Comment by mtlmtlmtlmtl

8 months ago

Yeah, NNUE is a separate invention that unfortunately, Deepmind often get undeserved credit for inspiring. It didn't even originate in chess engines but a shogi version of Stockfish. Architecture is completely different from the nets in Leela or Alpha Zero.

Wait, so progress on Stockfish would happen regardless of Alpha Chess? I always thought they were inspired by it in the newer versions, and got much improved rating from incorporating it.

  • Well, NNUE is surprisingly similar to what Stockfish was doing before NNUE. Before it was doing what's called piece-square tables. The basic idea(the stockfish evaluator had a lot more going on in addition, using multiple tables and interpolating between them based on game phase) is to assign some heuristic value to every square, for every piece. So it's just a 6x8x8 array that maps piece positions to values.

    To get the evaluation of the whole position, you add up all of these mappings for the pieces on the board with opposite signs for the opposing players.

    If you blur your eyes a little, this already looks a lot like a neural net. It's just a big summation of terms, and if you leave in a 0*(whatever value) for every piece that's not present, you've effectively embedded your lookup table into a giant mathematical expression that can be optimised by gradient descent.

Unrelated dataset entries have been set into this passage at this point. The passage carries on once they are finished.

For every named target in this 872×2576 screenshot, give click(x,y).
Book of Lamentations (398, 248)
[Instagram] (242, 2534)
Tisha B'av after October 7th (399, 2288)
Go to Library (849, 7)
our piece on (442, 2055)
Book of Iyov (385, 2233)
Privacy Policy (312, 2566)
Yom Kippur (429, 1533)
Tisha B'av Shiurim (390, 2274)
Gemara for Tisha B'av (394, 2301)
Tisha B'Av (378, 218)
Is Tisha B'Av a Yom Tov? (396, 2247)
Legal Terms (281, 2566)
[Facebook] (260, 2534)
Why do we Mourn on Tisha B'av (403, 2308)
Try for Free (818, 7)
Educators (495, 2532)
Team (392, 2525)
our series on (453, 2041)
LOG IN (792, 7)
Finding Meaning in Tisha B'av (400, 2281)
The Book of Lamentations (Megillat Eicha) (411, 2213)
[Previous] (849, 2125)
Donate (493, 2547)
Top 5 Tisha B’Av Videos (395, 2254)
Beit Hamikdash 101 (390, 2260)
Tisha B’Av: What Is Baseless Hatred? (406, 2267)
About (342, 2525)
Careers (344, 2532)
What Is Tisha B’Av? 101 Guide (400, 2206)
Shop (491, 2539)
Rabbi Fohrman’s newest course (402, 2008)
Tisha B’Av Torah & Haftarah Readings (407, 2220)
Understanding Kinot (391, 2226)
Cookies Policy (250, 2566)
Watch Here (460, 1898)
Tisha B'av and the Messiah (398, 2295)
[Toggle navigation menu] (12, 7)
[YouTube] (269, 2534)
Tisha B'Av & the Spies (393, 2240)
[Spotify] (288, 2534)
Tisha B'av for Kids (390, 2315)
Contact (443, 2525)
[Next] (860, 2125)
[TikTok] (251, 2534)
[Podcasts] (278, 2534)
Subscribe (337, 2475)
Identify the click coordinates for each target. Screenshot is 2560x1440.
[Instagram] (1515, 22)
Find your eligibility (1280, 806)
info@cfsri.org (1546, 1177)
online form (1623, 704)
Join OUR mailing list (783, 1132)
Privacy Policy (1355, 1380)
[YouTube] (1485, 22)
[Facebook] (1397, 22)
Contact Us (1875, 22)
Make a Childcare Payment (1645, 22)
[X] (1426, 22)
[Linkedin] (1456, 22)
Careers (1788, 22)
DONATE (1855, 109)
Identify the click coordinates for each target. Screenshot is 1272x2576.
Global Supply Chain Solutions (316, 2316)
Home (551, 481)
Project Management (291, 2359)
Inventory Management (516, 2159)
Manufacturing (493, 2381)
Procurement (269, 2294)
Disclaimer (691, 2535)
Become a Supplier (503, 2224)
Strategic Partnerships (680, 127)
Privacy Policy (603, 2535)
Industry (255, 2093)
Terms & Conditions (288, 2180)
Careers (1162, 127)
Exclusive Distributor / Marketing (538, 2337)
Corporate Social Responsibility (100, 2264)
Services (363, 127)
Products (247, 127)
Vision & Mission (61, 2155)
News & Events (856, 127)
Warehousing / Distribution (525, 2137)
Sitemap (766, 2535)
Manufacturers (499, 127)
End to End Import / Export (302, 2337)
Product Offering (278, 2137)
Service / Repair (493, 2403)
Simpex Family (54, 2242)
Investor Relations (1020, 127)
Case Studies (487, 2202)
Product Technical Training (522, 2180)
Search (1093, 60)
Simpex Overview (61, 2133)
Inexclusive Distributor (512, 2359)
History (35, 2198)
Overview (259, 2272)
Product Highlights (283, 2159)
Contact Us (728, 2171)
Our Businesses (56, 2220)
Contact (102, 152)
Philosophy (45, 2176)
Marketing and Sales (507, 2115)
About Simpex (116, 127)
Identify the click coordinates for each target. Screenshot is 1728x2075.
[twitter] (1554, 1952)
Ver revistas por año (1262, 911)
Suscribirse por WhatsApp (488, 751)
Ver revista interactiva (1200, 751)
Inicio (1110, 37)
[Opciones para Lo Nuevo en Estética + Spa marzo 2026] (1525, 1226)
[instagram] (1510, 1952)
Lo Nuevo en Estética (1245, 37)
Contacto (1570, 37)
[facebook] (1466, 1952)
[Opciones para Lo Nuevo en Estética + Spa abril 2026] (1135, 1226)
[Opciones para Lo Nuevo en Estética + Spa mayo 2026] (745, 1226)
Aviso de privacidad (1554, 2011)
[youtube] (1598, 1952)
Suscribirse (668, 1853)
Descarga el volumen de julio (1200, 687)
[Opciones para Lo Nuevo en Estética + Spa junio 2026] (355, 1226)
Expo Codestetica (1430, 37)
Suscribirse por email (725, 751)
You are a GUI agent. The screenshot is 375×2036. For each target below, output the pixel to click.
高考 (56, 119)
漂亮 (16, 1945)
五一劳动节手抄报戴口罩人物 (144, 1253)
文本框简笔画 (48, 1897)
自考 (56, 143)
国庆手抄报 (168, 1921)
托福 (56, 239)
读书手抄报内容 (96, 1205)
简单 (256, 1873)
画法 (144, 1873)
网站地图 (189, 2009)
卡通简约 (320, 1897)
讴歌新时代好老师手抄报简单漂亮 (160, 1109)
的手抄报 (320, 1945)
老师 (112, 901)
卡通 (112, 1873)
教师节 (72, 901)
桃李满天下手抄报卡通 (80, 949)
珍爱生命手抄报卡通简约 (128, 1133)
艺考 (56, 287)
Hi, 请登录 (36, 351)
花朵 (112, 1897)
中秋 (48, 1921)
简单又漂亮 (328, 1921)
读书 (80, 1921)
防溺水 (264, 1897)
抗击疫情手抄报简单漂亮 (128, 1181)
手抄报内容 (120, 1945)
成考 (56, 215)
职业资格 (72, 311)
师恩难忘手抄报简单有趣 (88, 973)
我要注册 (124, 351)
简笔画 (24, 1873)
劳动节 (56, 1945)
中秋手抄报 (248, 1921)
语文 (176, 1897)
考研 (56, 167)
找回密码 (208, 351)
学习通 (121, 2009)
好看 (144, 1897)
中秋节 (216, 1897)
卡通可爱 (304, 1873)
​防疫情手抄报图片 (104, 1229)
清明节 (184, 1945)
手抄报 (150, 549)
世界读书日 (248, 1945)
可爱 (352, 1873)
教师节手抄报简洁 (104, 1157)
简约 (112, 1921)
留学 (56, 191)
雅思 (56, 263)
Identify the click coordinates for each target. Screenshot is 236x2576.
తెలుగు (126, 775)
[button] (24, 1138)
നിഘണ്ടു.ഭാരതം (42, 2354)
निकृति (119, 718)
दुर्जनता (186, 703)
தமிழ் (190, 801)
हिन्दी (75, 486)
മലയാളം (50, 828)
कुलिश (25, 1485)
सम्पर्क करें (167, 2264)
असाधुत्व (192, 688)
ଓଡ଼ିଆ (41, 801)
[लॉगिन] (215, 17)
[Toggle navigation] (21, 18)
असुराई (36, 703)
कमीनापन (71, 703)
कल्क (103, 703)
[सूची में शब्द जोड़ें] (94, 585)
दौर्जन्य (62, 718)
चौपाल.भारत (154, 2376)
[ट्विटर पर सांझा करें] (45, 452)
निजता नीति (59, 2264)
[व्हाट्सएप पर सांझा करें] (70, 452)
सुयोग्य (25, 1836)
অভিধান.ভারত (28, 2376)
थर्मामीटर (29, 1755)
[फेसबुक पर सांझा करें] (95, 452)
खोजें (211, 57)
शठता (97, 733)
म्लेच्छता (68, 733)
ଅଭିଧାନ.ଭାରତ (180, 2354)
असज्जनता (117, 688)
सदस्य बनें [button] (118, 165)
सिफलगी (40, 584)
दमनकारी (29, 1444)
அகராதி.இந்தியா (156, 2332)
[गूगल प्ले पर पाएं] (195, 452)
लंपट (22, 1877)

    The reason computer shogi programmers stumbled on this is that they were experimenting with adding more dimensions to the piece-square table, specifically via indexing by king position as well. So now you have 4 or 5 dimensions, making for a pretty massive array. Hand-tuning all the values becomes less and less feasible, and so I think discovering this idea of rearchitecting it as a neural-net was more or less inevitable.

    So NNUE is actually just a pretty natural evolution of what they were doing before.